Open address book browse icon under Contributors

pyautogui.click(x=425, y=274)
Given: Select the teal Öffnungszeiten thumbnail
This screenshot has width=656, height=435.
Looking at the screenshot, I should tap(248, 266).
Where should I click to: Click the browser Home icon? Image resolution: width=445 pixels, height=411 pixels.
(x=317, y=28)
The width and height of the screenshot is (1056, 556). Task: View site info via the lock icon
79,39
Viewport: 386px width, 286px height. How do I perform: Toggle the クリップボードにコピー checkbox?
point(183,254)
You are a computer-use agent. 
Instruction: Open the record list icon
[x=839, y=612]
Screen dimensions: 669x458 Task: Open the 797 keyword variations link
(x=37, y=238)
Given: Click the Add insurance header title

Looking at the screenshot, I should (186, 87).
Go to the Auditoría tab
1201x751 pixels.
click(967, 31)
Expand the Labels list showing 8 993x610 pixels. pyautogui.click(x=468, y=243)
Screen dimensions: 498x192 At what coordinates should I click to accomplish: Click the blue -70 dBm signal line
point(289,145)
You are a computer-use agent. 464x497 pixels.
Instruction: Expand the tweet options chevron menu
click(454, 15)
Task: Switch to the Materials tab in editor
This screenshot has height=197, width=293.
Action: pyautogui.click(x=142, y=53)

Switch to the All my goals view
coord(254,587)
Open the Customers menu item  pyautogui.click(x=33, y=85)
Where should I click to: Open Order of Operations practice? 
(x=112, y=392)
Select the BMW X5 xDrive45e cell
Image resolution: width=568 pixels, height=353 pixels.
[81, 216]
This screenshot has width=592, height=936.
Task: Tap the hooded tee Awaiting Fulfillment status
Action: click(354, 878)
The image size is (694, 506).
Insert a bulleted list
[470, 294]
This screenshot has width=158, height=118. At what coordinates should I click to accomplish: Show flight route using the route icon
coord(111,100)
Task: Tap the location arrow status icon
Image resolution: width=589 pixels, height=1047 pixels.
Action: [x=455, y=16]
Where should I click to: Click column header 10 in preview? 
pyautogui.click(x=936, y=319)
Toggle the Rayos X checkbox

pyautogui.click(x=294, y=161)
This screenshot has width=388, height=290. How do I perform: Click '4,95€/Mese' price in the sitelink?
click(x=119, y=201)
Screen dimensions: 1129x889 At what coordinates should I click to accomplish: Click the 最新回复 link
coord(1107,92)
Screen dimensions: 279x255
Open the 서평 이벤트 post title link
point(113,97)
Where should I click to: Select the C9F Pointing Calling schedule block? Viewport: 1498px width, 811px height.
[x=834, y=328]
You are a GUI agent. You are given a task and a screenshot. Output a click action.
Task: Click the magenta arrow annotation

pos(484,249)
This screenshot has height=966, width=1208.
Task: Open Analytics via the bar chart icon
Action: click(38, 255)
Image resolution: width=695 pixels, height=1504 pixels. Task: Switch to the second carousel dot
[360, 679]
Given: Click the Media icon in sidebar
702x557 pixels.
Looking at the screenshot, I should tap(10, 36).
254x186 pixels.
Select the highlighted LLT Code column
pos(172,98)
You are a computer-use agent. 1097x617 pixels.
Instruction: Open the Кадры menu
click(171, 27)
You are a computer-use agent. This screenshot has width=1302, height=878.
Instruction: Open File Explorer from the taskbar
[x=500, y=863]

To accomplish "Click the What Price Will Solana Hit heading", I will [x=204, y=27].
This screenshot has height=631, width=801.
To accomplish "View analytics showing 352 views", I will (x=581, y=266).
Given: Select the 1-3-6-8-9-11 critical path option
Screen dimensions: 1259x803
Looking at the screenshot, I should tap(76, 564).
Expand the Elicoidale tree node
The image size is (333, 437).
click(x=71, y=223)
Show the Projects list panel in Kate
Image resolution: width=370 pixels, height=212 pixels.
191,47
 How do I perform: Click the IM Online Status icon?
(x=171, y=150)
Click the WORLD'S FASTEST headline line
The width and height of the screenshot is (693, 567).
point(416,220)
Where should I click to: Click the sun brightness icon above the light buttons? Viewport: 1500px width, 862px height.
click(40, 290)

▶ _What is asked_: Copy the entries verbatim, from the line with "The width and height of the screenshot is (1056, 556)." to the line with "coord(111,100)", including both of those lines.

▶ _Complete output_:
The width and height of the screenshot is (1056, 556). Task: View site info via the lock icon
79,39
Viewport: 386px width, 286px height. How do I perform: Toggle the クリップボードにコピー checkbox?
point(183,254)
You are a computer-use agent. 
Instruction: Open the record list icon
[x=839, y=612]
Screen dimensions: 669x458 Task: Open the 797 keyword variations link
(x=37, y=238)
Given: Click the Add insurance header title

Looking at the screenshot, I should (186, 87).
Go to the Auditoría tab
1201x751 pixels.
click(967, 31)
Expand the Labels list showing 8 993x610 pixels. pyautogui.click(x=468, y=243)
Screen dimensions: 498x192 At what coordinates should I click to accomplish: Click the blue -70 dBm signal line
point(289,145)
You are a computer-use agent. 464x497 pixels.
Instruction: Expand the tweet options chevron menu
click(454, 15)
Task: Switch to the Materials tab in editor
This screenshot has height=197, width=293.
Action: pyautogui.click(x=142, y=53)

Switch to the All my goals view
coord(254,587)
Open the Customers menu item  pyautogui.click(x=33, y=85)
Where should I click to: Open Order of Operations practice? 
(x=112, y=392)
Select the BMW X5 xDrive45e cell
Image resolution: width=568 pixels, height=353 pixels.
[81, 216]
This screenshot has width=592, height=936.
Task: Tap the hooded tee Awaiting Fulfillment status
Action: click(354, 878)
The image size is (694, 506).
Insert a bulleted list
[470, 294]
This screenshot has width=158, height=118. At what coordinates should I click to accomplish: Show flight route using the route icon
coord(111,100)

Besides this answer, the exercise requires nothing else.